> _EXERCISE_: All lines in the material containing the word "agent" need to be copied.
-.-.-
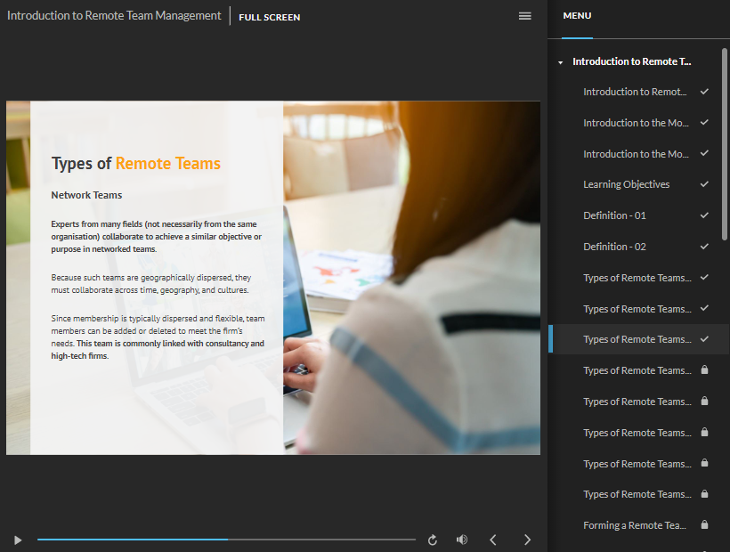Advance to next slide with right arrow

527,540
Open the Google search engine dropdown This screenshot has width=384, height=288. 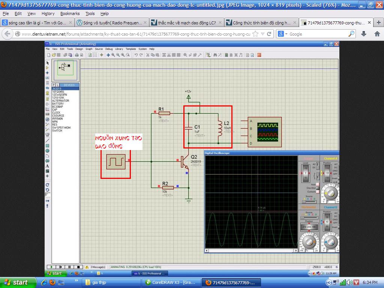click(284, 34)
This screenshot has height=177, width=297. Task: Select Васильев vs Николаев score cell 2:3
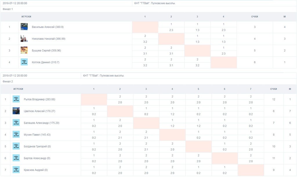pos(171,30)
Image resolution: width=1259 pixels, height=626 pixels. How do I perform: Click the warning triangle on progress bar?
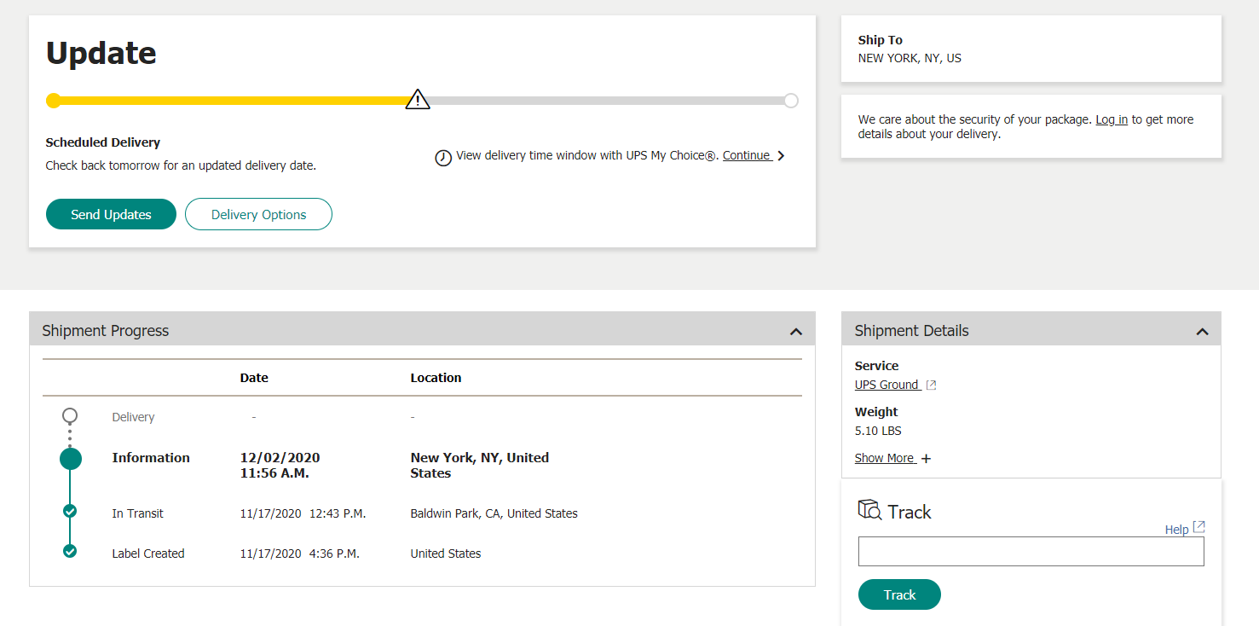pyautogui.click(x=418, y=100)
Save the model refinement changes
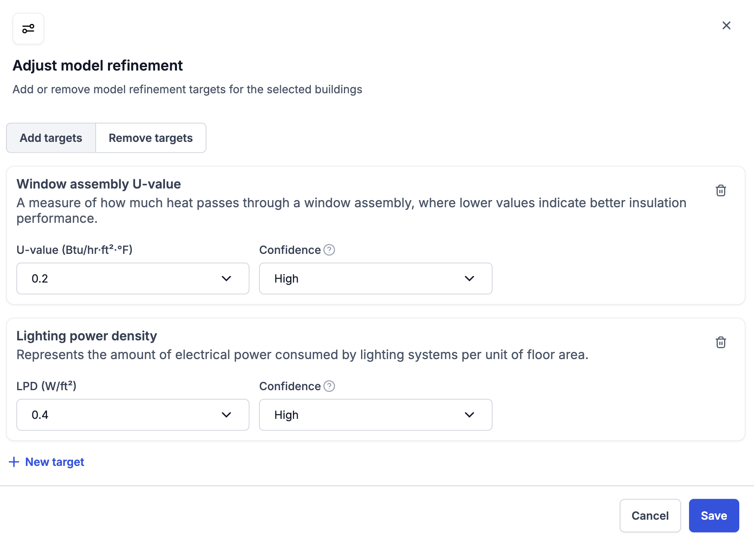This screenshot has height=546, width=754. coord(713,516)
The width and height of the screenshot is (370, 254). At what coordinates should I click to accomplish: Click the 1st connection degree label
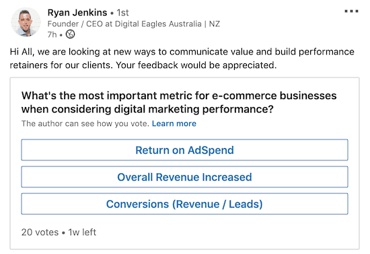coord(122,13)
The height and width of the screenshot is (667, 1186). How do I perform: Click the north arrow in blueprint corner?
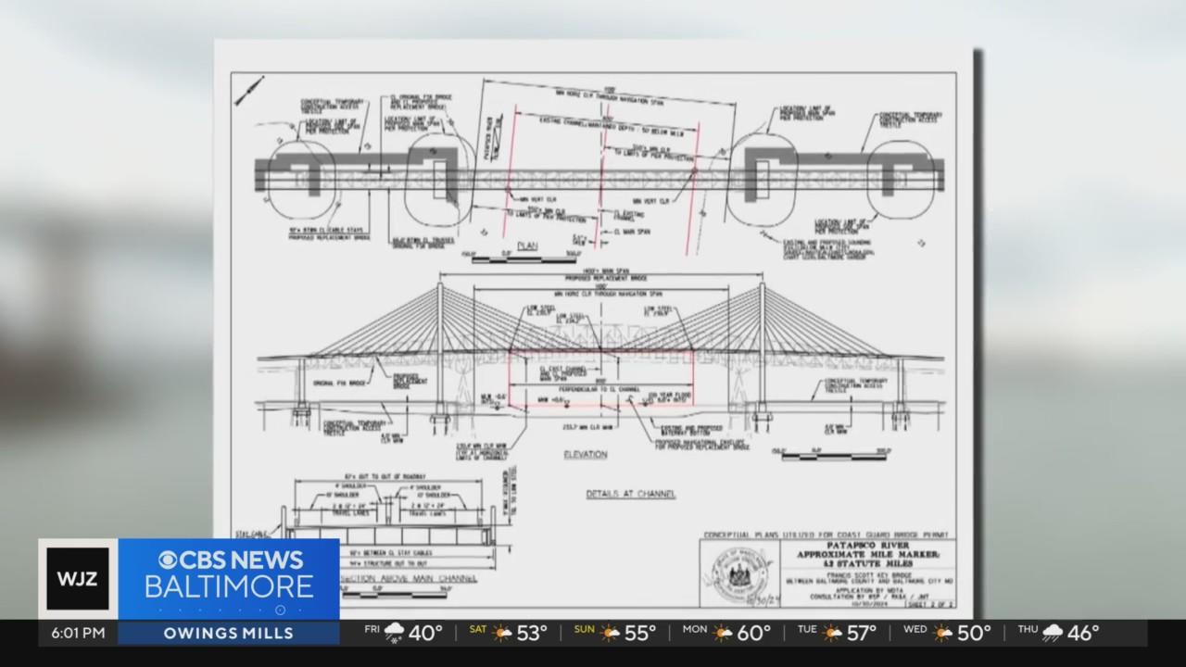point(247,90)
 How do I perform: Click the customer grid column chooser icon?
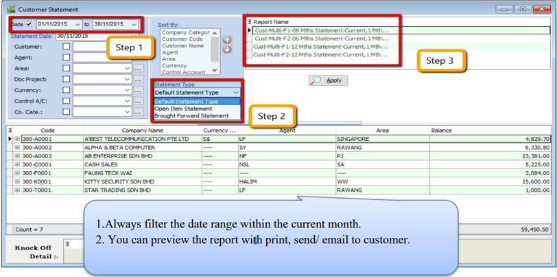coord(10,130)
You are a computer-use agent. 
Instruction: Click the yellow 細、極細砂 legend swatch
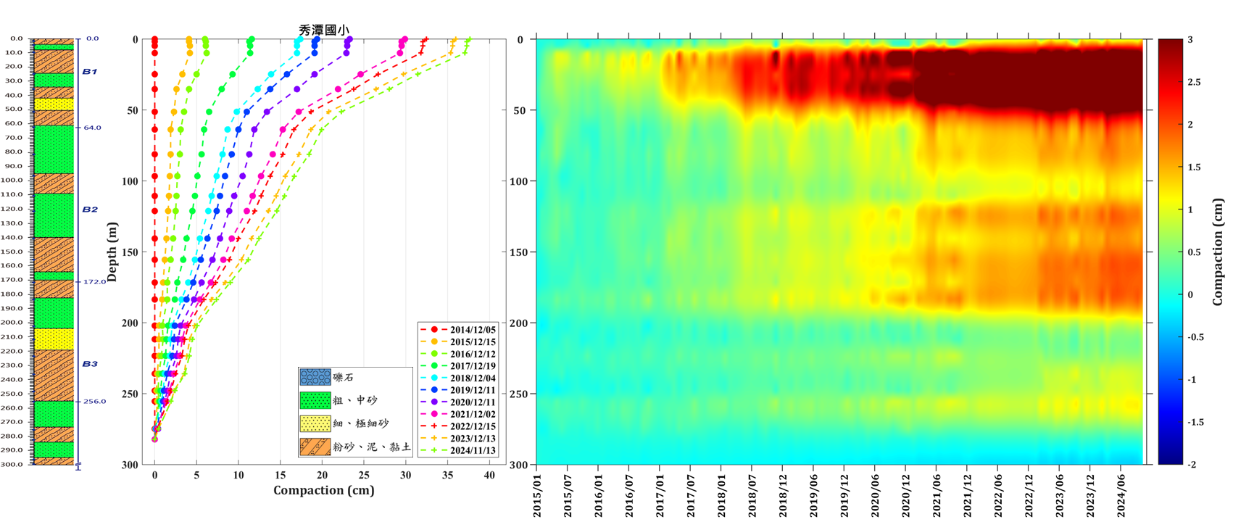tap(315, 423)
-.-.-
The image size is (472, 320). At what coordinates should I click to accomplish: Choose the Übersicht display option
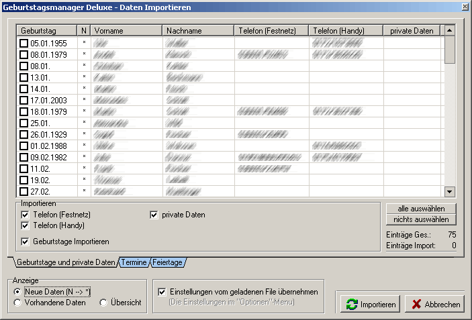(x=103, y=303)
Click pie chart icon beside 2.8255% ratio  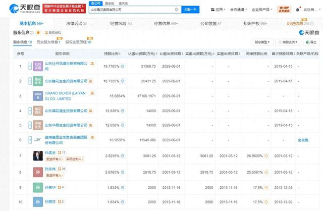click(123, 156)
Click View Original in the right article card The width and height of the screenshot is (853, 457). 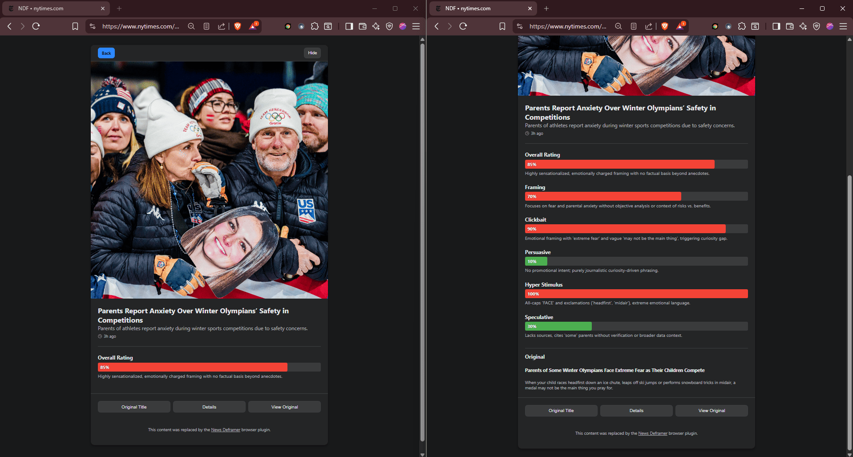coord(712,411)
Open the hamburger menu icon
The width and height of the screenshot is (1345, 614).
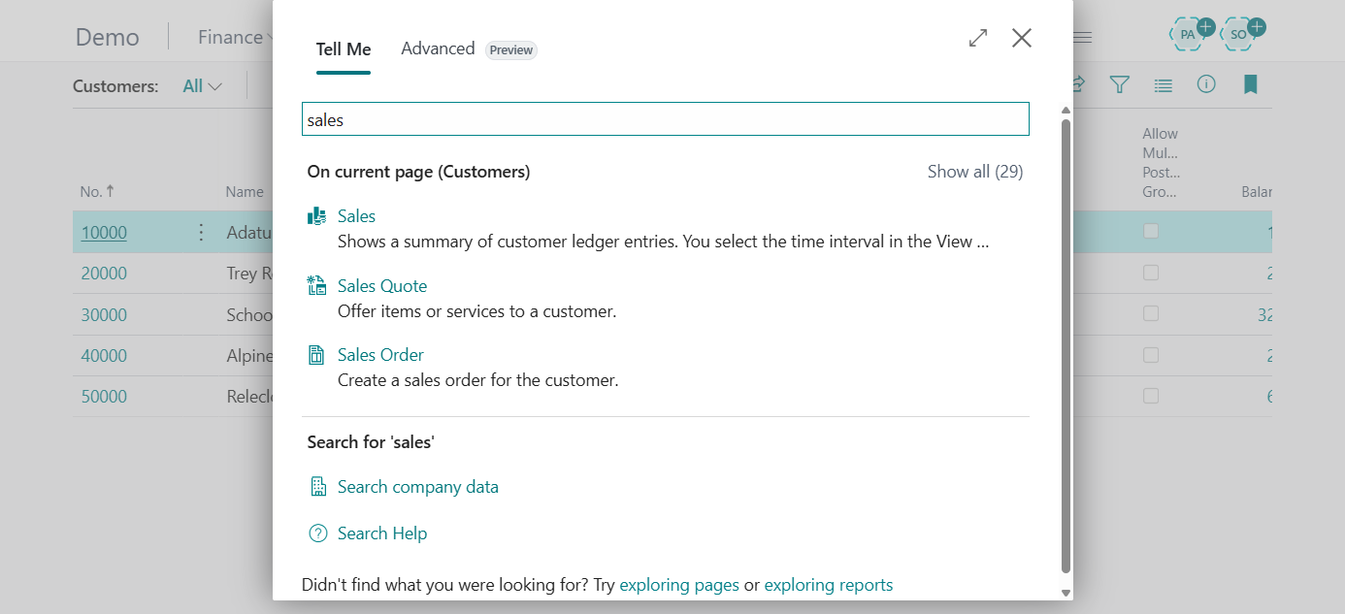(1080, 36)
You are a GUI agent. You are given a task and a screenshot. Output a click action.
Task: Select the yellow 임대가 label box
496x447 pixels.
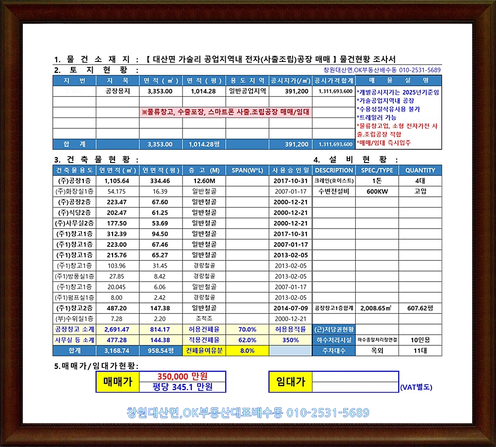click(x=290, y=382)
-.-.-
> _RESULT_:
You are a computer-use agent. 
You are a GUI agent. You are given a task and a screenshot. Output a click action.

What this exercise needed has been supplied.